Amazon Books
The Amazon Bookstore at Seattle’s University Village. (GeekWire Photo.)

Amazon continues to expand its physical retail footprint, with The Washington Post reporting on a new bookstore in Washington D.C. that is yet to open.

The store, which would be on the same block as a now-closed Barnes & Noble, would be Amazon’s 13th bookstore; six are currently open in Seattle, Portland, San Diego, Chicago, and the Boston area. The company is also currently working on additional sites in New York, Chicago, New Jersey, and the San Francisco Bay Area.

The first brick-and-mortar Amazon Books opened in Seattle’s University Village in 2015. Amazon bookstores take a slightly different approach to retail. All book titles face outward, making it easy for customers to browse. Also, none of the books have price tags.
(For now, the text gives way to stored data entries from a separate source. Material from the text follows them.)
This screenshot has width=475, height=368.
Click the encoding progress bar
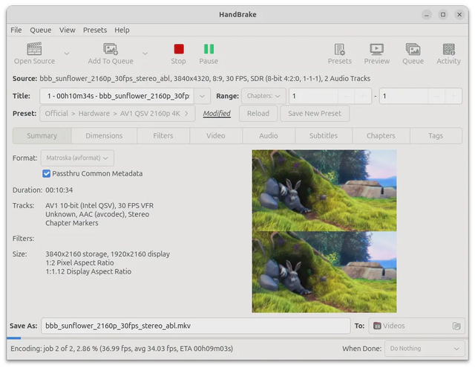[238, 338]
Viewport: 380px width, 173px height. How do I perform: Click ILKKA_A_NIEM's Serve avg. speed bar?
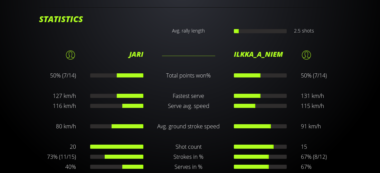tap(260, 106)
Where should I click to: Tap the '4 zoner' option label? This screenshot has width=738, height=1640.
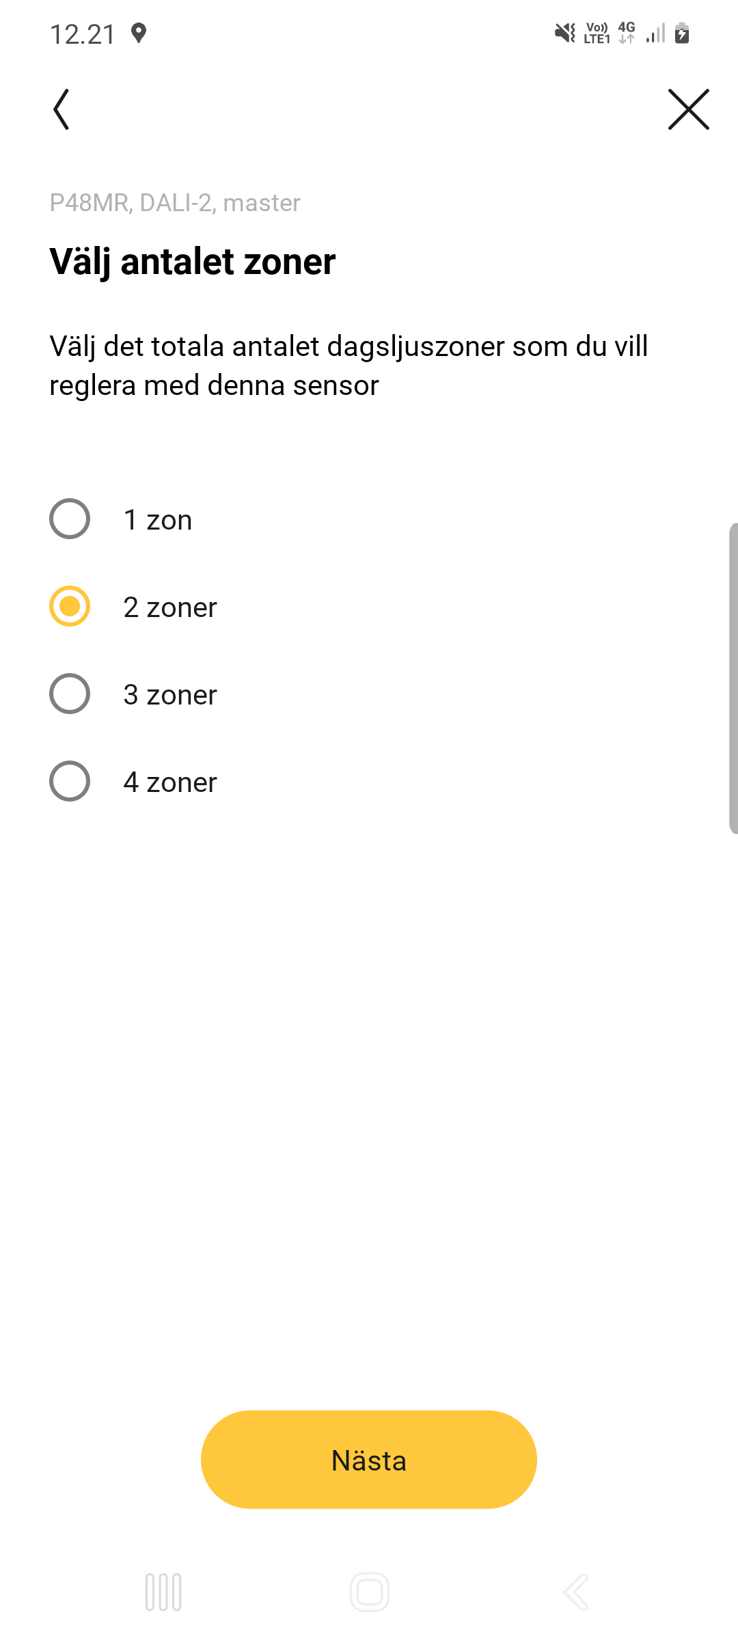(170, 782)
Instead, customers wave the barcode on the book under a scanner in order to determine the price; Prime members get discounted prices that books sell for on Amazon.com.

The stores also showcase a healthy slate of Amazon devices, including the popular Kindle e-readers.

In an interview with GeekWire in 2015, just before Amazon opened its first location in Seattle, Amazon Books’ head Jennifer Cast hinted that more stores might be on the way.

“We hope that if this goes well, if customers love it, we’d love to do it in other places,” Cast said.

Bookstores are only one part of a multi-pronged brick-and-mortar push for Amazon, which spent its first 20 years helping define and dominating the online retail world. The company also has pop-up shops in malls around the country, and it is building and testing multiple grocery models, including drive-up stores and the Amazon Go convenience store concept.